A product launch at Summit Sales & Equipment is not the polished operation you might expect with a guy like me in charge, believe it or not. Basically, I was in the middle of designing our ad for the upcoming 2018 Ohio Oil and Gas Association membership directory. It's going to be a full page and it's going to be awesome, so be sure to look out for that, whenever that's published.
So basically, I'm working on the ad and a super important guy bursts in the door like "KYLE! THIS THING! NEW! PHOTOS!" Okay he was way nicer than that, but the point remained that I had better get some photos of what he was carrying before he needed to take it somewhere else and figure out how to share them with the world.
Here's part of that sharing. Behold! A valve handle extension!
I don't do vertical photos very often, but felt like it was worth it here.
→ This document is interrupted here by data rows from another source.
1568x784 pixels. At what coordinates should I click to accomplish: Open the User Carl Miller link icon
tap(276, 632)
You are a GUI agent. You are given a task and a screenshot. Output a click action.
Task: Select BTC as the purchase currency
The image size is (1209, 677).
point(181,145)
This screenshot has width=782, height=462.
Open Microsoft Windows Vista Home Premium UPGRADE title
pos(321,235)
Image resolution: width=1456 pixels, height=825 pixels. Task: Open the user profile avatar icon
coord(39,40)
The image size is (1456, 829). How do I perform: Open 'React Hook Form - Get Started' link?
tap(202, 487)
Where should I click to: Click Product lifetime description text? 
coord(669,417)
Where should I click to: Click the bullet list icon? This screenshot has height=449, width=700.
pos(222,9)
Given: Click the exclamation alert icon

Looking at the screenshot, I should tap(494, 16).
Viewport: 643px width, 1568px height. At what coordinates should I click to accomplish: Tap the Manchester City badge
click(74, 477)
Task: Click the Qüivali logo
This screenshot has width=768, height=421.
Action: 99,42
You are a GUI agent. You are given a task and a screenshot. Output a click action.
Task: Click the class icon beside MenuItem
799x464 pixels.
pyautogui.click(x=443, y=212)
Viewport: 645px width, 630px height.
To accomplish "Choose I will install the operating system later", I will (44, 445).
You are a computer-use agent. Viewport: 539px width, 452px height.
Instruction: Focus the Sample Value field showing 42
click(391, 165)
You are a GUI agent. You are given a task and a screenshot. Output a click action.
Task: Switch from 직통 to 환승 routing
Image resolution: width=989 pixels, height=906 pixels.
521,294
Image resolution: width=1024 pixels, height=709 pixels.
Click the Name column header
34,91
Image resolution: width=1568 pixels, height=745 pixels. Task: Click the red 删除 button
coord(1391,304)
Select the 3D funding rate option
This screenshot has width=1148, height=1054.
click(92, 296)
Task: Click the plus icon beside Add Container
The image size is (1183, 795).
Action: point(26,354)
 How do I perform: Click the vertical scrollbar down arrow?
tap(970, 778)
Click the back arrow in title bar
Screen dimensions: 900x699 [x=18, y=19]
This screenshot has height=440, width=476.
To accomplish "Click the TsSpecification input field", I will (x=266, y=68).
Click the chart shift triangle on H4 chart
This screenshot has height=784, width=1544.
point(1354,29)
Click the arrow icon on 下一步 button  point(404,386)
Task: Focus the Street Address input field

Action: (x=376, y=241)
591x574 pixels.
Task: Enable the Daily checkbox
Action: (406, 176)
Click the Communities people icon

If you want location context, that's a boulder in front of our office building, about ten feet from my car. I was so hyped to be able to use sunlight instead of dingy fab shop fluorescents for once that I forgot to bring the memory card out the first time. I bet those ones were really good too.
Anyway, the product itself, like so many things in the industry, is kind of simple, but also kind of brilliant. And heavy. Everything is very heavy in this world, even the foam stuff. You can see that you more or less have your standard butterfly valve at the bottom. Looks like a four-incher there.
At the top, of course, is a butterfly valve handle. But not even just the handle, that would be kind of problematic, we also have that little steel plate thing that holds the handle in position. Always important when you have a bunch of PSIs of whatever gushing through and against the valve.
In between those two ends of course, and best seen in the first photo, is the actual extension part of the valve handle extension, which adds length for your manually operated valves that are in harder-to-reach places and transmits the handle position down to the main stem of the lower valve, holding the disc exactly as open (or not) as you need it to be.
That's... pretty much it. It's a simple tool, but one that fills a need and solves an annoying issue. Did I mention that we have these just sitting around if you need one? Well, we do. And, hey look, here's a page with all of the contact information you could ever possibly need, including people local to you if you're in Ohio, West Virginia, Pennsylvania, or the mid-continent.
I think Henry (a very, very good boy) has to go out, I better wrap this up.